Podemos evidenciar tal afirmativa nas monotipias de Mira Schendel realizadas em 1964 e no uso da letra, que ela incorpora em seus trabalhos a partir da década seguinte. Numa série Sem Título (“Datiloscrito”), Mira Schendel busca uma delicada ordem compositiva, utilizando a diagramação da maquina para construir a composição. As palavras e os textos perdem seus nexos semânticos. Ela consegue realizar uma ordem construtiva a partir da repetição de elementos gráficos e palavras. (MARQUES, 2001 p. 44).

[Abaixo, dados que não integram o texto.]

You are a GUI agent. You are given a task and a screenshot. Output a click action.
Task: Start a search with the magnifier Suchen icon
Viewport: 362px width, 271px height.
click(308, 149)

O conceito que Mira Schendel utiliza foi, para mim, uma importante fonte de estudo. Os estudos sobre o trabalho de Schendel “Sarrafo” [1] geraram as obras da série “Arquitetura”. Nestes trabalhos, Mira criara uma relação entre plano e o escultórico, com objetos negros que saiam da base branca, revelando um deslocamento espacial incrível. O que me fascinou e que na série “Entre Arquitetura e as Sombras” coincidentemente tinha uma idéia semelhante a este tipo de princípio, foi o fato da artista utilizar o branco do papel como uma espécie de representação do vazio, uma conexão do espaço em branco com o espaço real. No trabalho “Sarrafo”, Mira Schendel rompe o plano bidimensional. Segundo Eduarda Marques, “a trajetória do sarrafo negro, libertando-se do suporte, tem a rapidez do gesto da artista, superando os limites das categorias tradicionais de pintura, relevo e escultura” (MARQUES, 2001, p. 47).


 
          
Mira Schendel: “Sem Titulo” (“Sarrafo”) 1987
 Fotografias extraídas do livro “Mira Schendel” de Maria Eduarda Marques p. 110, 115, 117. 2001
 
A série “Arquitetura”, que desenvolvi a partir do contato com estes trabalhos de Mira Schendel, não rompia o plano, mas as xilogravuras eram estudos compositivos, que buscavam uma correspondência dos gestos de Mira com a pesquisa que eu vinha desenvolvendo no trabalho. As estruturas dos telhados eram uma correspondência direta a estes sarrafos que se deslocavam no espaço. Eram linhas espaciais e o que eu queria era encontrar um meio de representá-las em um meio bidimensional como traduções destas linhas espaciais. O papel que era suporte deveria criar uma sensação espacial através de uma contraposição entre claro e escuro. O vazio, que era representado pelo branco do papel, ganha força expressiva quando contrastado pela ausência de cor da tinta gráfica preta, utilizada na gravura. O meio gráfico, a cor e forma deveriam encontrar um sentido pertinente ao conceito que queria alcançar.
As gravuras de “Arquitetura” foram fragmentadas em um tríptico. Cada parte representaria uma sensação espacial correspondente ao movimento que fazia para observar as estruturas espaciais representadas nas gravuras. A gravura central era a representação de uma visão frontal da estrutura de um telhado. As gravuras da esquerda e da direita são representações laterais de outras estruturas do mesmo telhado. Esta visão lateral é reforçada pela escolha do canto inferior direito e esquerdo dos papeis onde estavam representadas.
foto Simone Moura
Esta rima visual funciona à medida em que o espectador se posiciona no centro dos três e compreende, através deste posicionamento espacial, que o conjunto era uma obra só. Neste tríptico, quando analisamos de gravura por gravura, parece que elas perdem sua força expressiva estrutural. Quando percebemos o conjunto, as gravuras parecem se renovar, desencadeando, de maneira coletiva, o jogo entre seus fragmentos. O papel do espectador é perceber estas partes e juntá-las mentalmente.

[1] Série de 12 pinturas em têmpera acrílica e gesso sobre madeira, expostas por Mira Schendel no gabinete de arte Raquel Arnaud em São Paulo e na galeria Tomas Cohn Arte Contemporânea, no Rio de Janeiro em 1987, um ano antes do falecimento da artista (MARQUES, 2001, p. 47).